A person has the right to object, on grounds relating to his or her particular situation, at any time to certain types of use of their personal. For example, the right to object to personal information being used for Direct Marketing.

Automated Decision Making

A person has a right not to be subject to a decision based solely on automated processing, including profiling, which produces legal effects concerning him or her or similarly significantly affects him or her unless the decision:

  • Is necessary for entering into, or performance of, a contract between the individual and the Board, or
  • Is authorised by law which also lays down suitable measures to safeguard the individuals rights and freedoms and legitimate interests, or
  • Is based on the individual’s explicit consent.

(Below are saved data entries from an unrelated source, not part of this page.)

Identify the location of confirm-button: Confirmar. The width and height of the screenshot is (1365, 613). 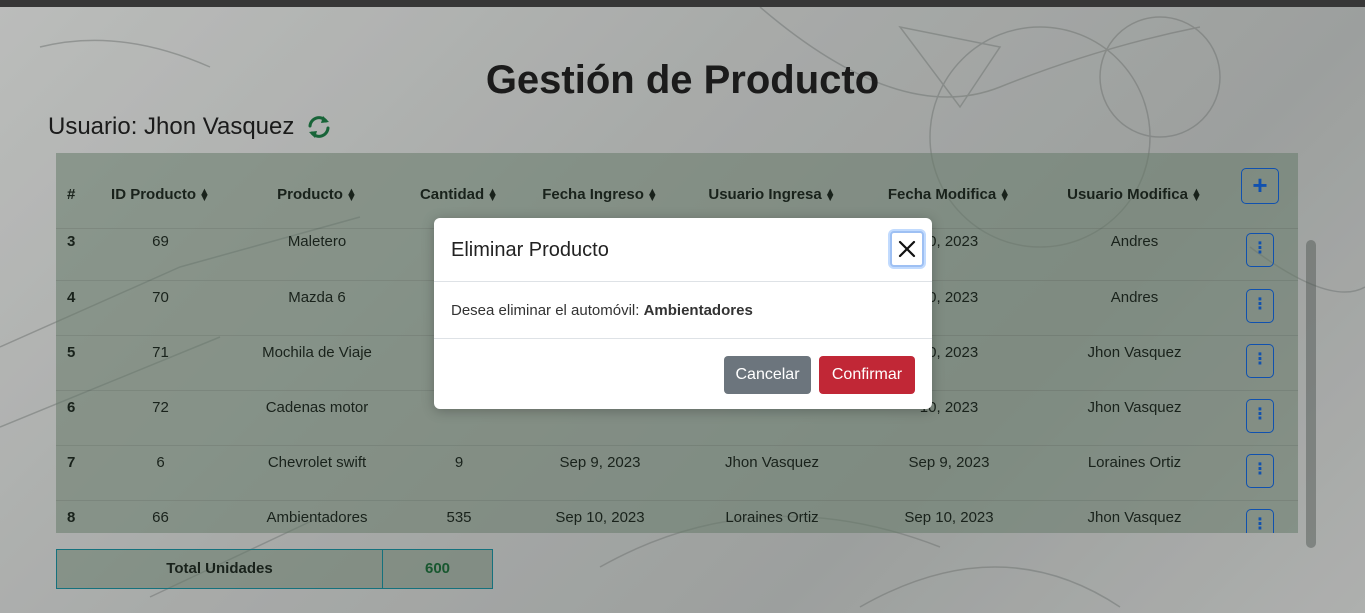
(867, 375).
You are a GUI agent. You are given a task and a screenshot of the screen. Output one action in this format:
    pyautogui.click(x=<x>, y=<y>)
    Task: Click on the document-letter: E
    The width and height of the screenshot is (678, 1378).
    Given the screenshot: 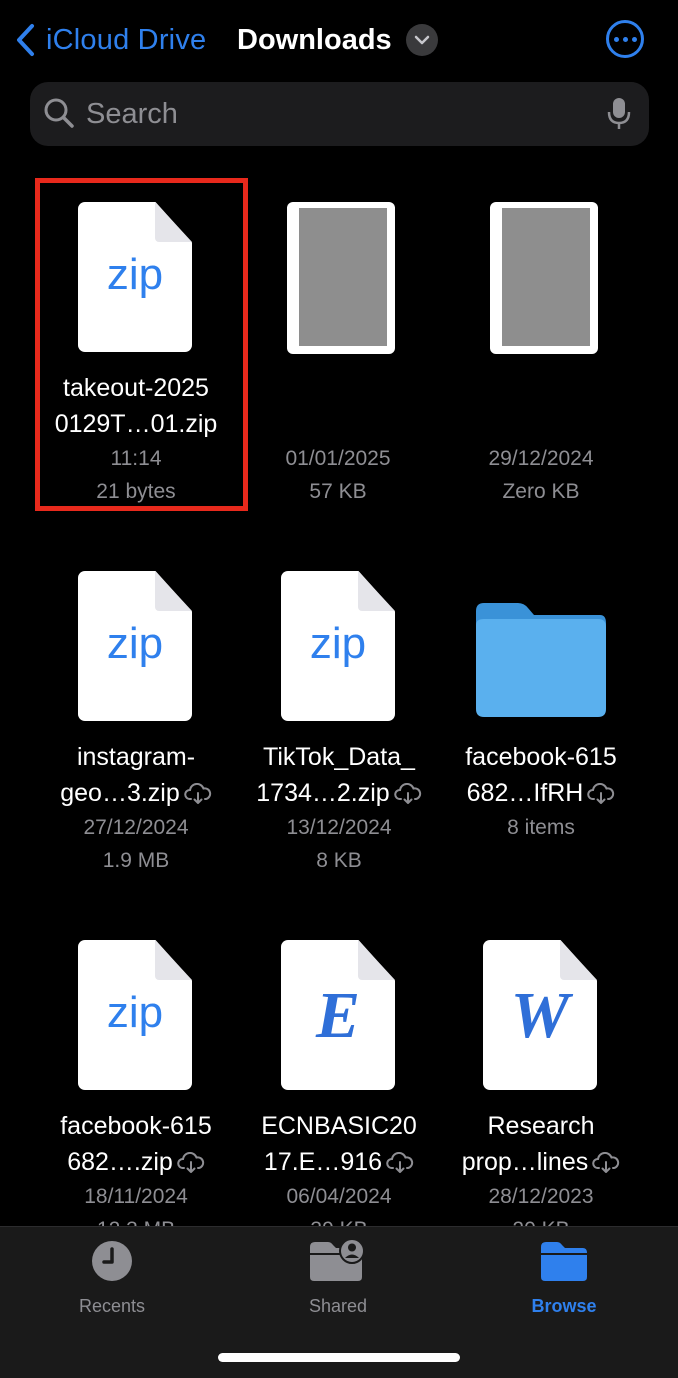 What is the action you would take?
    pyautogui.click(x=338, y=1016)
    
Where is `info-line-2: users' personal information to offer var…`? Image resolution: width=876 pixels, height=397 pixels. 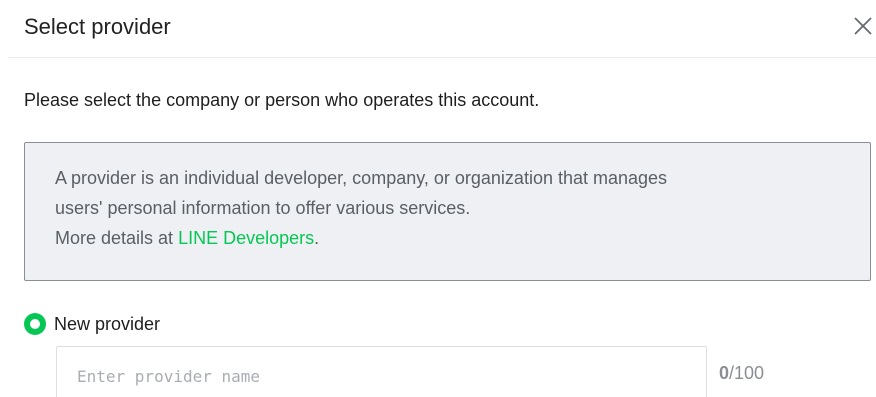 info-line-2: users' personal information to offer var… is located at coordinates (263, 208).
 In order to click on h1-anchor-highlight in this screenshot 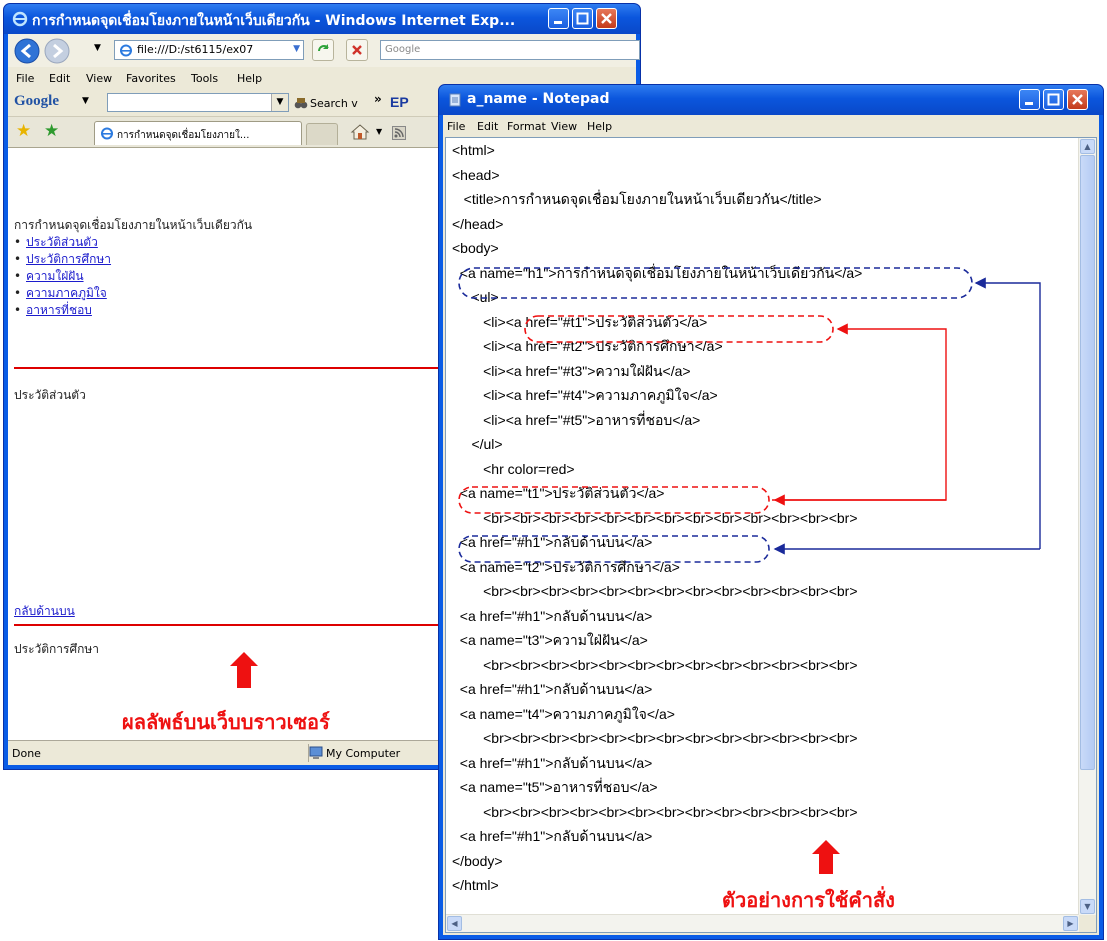, I will do `click(716, 283)`.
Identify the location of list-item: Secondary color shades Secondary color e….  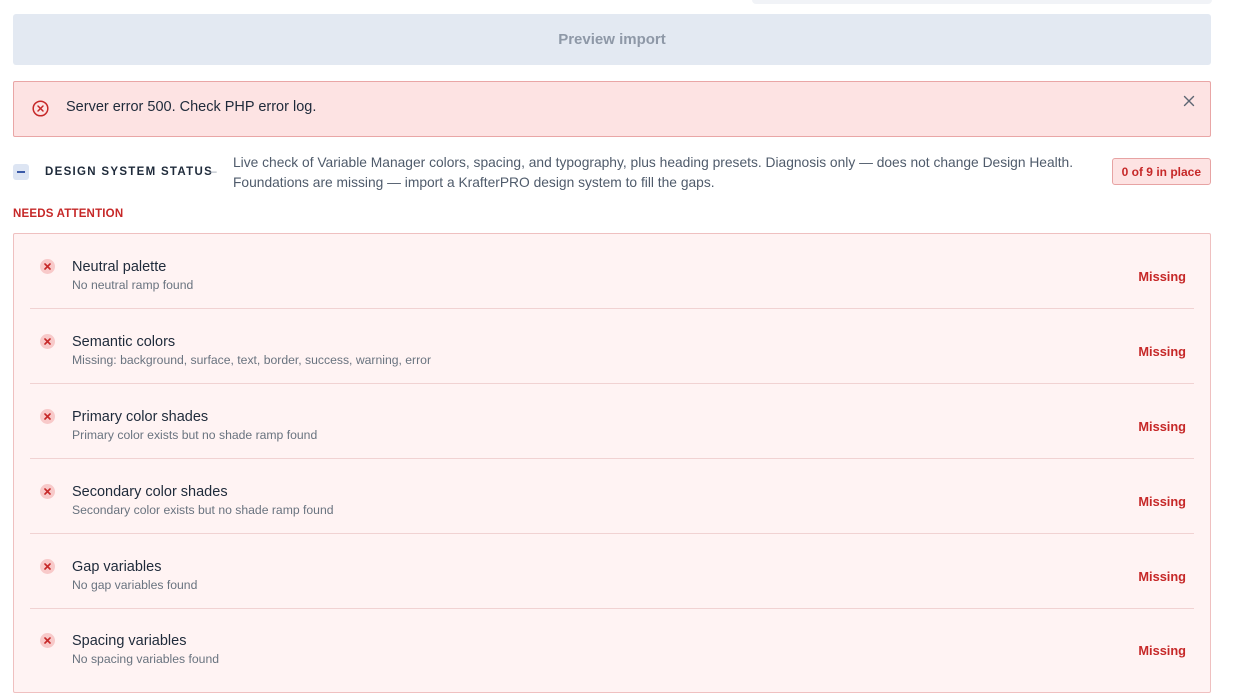
(612, 496).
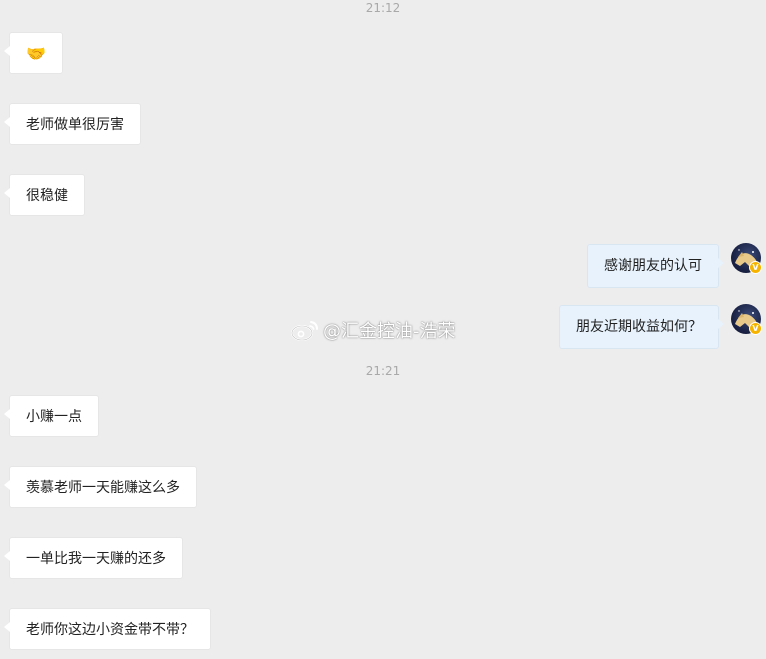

In these cases, a person has a right to ask for human intervention in the decision making or to all his or her point of view to be presented and to contest the decision.

Automated decisions will not be made that involve a person's racial or ethnic origin, political opinions, religious or philosophical beliefs, or trade union membership, genetic data, biometric data for the purpose of uniquely identifying person, data concerning health or data a person's sex life or sexual orientation unless:

  • The individual has provided their explicit consent, or
  • Processing is necessary for reasons of substantial public interest and based upon a law which shall be proportionate to the aim pursued, respect the essence of the right to data protection and provide for suitable and specific measures to safeguard the fundamental rights and the interests of individuals.

Report Concerns to the Regulator

If you have a concern about the way your information is being used you have a right to contact the Information Commissioner's Office (ICO). The ICO is the UK’s independent body set up to uphold information rights.

Information Commissioner's Office
Wycliffe House
Water Lane
Wilmslow
Cheshire
SK9 5AF

Telephone: 0303 123 1113 (local rate) or 01625 545 745 (national rate).